Here are a few high-yielding dividend stocks (REITs) that could be of interest as deflationary plays:
- Chimera Investment Corporation (NYSE:CIM), Current Yield: 18.53%
- American Capital Agency Corp. (NASDAQ:AGNC), Current Yield: 20.79%
Disclosure: I’m currently invested in both of the above stocks.
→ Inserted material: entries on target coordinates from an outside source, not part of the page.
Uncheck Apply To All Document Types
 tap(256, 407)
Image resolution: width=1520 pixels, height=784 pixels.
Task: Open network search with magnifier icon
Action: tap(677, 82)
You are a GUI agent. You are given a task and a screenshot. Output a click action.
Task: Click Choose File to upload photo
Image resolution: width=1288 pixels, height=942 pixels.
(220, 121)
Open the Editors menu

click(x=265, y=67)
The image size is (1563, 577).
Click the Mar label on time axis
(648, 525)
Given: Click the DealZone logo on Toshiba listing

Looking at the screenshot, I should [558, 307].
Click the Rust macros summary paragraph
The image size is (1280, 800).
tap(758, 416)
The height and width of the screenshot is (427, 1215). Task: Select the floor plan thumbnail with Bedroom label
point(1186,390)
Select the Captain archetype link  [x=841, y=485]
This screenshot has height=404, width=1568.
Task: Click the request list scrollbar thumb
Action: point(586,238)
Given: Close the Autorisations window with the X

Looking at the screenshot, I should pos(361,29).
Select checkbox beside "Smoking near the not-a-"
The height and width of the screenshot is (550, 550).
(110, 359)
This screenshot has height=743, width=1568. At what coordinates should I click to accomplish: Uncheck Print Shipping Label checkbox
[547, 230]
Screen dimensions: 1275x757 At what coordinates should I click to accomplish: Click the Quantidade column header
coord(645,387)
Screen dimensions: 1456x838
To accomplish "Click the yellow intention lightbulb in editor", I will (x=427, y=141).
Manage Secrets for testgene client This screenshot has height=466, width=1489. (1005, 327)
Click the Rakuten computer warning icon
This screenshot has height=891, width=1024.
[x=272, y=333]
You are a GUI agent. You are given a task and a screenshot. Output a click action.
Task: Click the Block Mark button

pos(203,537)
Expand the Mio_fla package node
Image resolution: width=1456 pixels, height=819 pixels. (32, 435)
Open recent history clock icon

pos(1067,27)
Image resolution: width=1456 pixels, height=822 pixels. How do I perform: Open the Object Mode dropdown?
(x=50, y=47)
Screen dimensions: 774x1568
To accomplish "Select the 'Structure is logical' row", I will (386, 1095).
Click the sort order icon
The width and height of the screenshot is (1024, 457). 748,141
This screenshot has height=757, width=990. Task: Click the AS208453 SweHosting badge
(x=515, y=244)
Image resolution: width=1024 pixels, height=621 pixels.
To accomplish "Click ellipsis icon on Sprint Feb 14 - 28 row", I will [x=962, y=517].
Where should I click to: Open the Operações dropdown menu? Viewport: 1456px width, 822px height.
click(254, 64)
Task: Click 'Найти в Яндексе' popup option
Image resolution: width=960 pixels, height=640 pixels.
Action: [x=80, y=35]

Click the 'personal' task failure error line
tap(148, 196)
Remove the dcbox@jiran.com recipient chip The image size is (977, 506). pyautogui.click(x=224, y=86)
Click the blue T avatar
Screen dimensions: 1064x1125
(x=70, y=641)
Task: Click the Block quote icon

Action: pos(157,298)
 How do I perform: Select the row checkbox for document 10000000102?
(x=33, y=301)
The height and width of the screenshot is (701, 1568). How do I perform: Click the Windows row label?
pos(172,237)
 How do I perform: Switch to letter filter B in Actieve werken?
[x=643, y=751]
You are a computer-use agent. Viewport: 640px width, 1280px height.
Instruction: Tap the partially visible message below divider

Since deflation slowly erodes a company’s earnings power, it often creates a tepid environment for stocks. Inverse ETFs give investors a quick and dirty way to profit from down markets. Here are a few to research more when things get hairy:
- ProShares UltraShort Russell2000 (NYSE:TWM), seeks twice the inverse of the daily performance of the Russell 2000 Index
- ProShares UltraShort Dow30 (NYSE:DXD), seeks twice the inverse of the daily performance of the Dow Jones Industrial Average
- ProShares UltraShort S&P500 (NYSE:SDS), seeks twice the inverse of the daily performance of the S&P 500 Index
- ProShares UltraShort Financials (NYSE:SKF), seeks twice the inverse daily performance of the Dow Jones U.S. Financials Index
- ProShares UltraShort Real Estate (NYSE:SRS), seeks twice the inverse daily performance of the Dow Jones U.S. Real Estate Index
- ProShares UltraShort QQQ (NYSE:QID), seeks twice the inverse of the daily performance of the NASDAQ-100 Index
Note: All of the above are 2X ETFs, which mean they’re leveraged 200 percent. Small changes in the market can create huge swings in the above stocks. That could mean large profits, but it could also mean enormous lossses. Always consult a qualified professional before investing.